▶ Information supplied:
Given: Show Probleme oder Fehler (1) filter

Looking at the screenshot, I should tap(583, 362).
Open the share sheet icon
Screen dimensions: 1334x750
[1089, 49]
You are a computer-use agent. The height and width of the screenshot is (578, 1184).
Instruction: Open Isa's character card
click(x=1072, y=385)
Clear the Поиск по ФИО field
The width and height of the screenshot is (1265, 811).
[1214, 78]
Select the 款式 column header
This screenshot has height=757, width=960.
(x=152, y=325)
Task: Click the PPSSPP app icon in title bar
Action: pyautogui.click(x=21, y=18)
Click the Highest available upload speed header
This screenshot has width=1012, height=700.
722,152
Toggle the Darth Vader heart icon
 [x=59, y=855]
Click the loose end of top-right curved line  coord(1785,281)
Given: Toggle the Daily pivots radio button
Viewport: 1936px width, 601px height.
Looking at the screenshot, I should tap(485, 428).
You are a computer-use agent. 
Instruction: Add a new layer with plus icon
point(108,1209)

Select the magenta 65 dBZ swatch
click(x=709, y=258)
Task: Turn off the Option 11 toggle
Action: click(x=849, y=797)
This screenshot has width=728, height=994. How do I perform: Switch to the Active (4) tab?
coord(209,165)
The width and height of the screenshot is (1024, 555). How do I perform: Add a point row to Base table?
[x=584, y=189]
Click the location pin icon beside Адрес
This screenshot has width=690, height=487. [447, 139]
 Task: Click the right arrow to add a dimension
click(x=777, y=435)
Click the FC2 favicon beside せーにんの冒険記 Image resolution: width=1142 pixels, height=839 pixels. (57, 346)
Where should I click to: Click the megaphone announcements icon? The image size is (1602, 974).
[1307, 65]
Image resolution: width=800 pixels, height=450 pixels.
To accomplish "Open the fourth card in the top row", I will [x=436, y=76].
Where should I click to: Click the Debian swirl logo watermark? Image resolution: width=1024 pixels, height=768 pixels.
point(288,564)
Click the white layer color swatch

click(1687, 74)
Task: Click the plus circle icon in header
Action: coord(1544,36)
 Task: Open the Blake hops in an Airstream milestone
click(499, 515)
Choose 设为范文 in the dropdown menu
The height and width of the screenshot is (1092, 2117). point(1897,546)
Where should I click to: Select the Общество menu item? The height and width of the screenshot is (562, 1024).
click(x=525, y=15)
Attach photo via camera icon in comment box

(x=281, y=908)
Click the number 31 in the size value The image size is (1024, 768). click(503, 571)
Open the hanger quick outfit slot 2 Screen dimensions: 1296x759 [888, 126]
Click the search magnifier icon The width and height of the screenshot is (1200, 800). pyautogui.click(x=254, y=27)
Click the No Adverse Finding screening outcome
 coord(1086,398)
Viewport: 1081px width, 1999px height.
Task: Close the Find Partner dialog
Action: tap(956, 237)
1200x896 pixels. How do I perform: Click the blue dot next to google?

▶ Aim of the exercise: Rewrite all the rows above, replacing "Where should I click to" with "Where do I click to" and leaving everything else unchanged.

▶ Solution below:
Given: Show Probleme oder Fehler (1) filter

Looking at the screenshot, I should tap(583, 362).
Open the share sheet icon
Screen dimensions: 1334x750
[1089, 49]
You are a computer-use agent. The height and width of the screenshot is (578, 1184).
Instruction: Open Isa's character card
click(x=1072, y=385)
Clear the Поиск по ФИО field
The width and height of the screenshot is (1265, 811).
[1214, 78]
Select the 款式 column header
This screenshot has height=757, width=960.
(x=152, y=325)
Task: Click the PPSSPP app icon in title bar
Action: pyautogui.click(x=21, y=18)
Click the Highest available upload speed header
This screenshot has width=1012, height=700.
722,152
Toggle the Darth Vader heart icon
 [x=59, y=855]
Click the loose end of top-right curved line  coord(1785,281)
Given: Toggle the Daily pivots radio button
Viewport: 1936px width, 601px height.
Looking at the screenshot, I should tap(485, 428).
You are a computer-use agent. 
Instruction: Add a new layer with plus icon
point(108,1209)

Select the magenta 65 dBZ swatch
click(x=709, y=258)
Task: Turn off the Option 11 toggle
Action: click(x=849, y=797)
This screenshot has width=728, height=994. How do I perform: Switch to the Active (4) tab?
coord(209,165)
The width and height of the screenshot is (1024, 555). How do I perform: Add a point row to Base table?
[x=584, y=189]
Click the location pin icon beside Адрес
This screenshot has width=690, height=487. [447, 139]
 Task: Click the right arrow to add a dimension
click(x=777, y=435)
Click the FC2 favicon beside せーにんの冒険記 Image resolution: width=1142 pixels, height=839 pixels. (57, 346)
Where do I click to: Click the megaphone announcements icon? The image size is (1602, 974).
[1307, 65]
Image resolution: width=800 pixels, height=450 pixels.
To accomplish "Open the fourth card in the top row", I will [x=436, y=76].
Where do I click to: Click the Debian swirl logo watermark? Image resolution: width=1024 pixels, height=768 pixels.
point(288,564)
Click the white layer color swatch

click(1687, 74)
Task: Click the plus circle icon in header
Action: coord(1544,36)
 Task: Open the Blake hops in an Airstream milestone
click(499, 515)
Choose 设为范文 in the dropdown menu
The height and width of the screenshot is (1092, 2117). point(1897,546)
Where do I click to: Select the Общество menu item? The height and width of the screenshot is (562, 1024).
click(x=525, y=15)
Attach photo via camera icon in comment box

(x=281, y=908)
Click the number 31 in the size value The image size is (1024, 768). click(503, 571)
Open the hanger quick outfit slot 2 Screen dimensions: 1296x759 [888, 126]
Click the search magnifier icon The width and height of the screenshot is (1200, 800). pyautogui.click(x=254, y=27)
Click the No Adverse Finding screening outcome
 coord(1086,398)
Viewport: 1081px width, 1999px height.
Task: Close the Find Partner dialog
Action: tap(956, 237)
1200x896 pixels. How do I perform: Click the blue dot next to google?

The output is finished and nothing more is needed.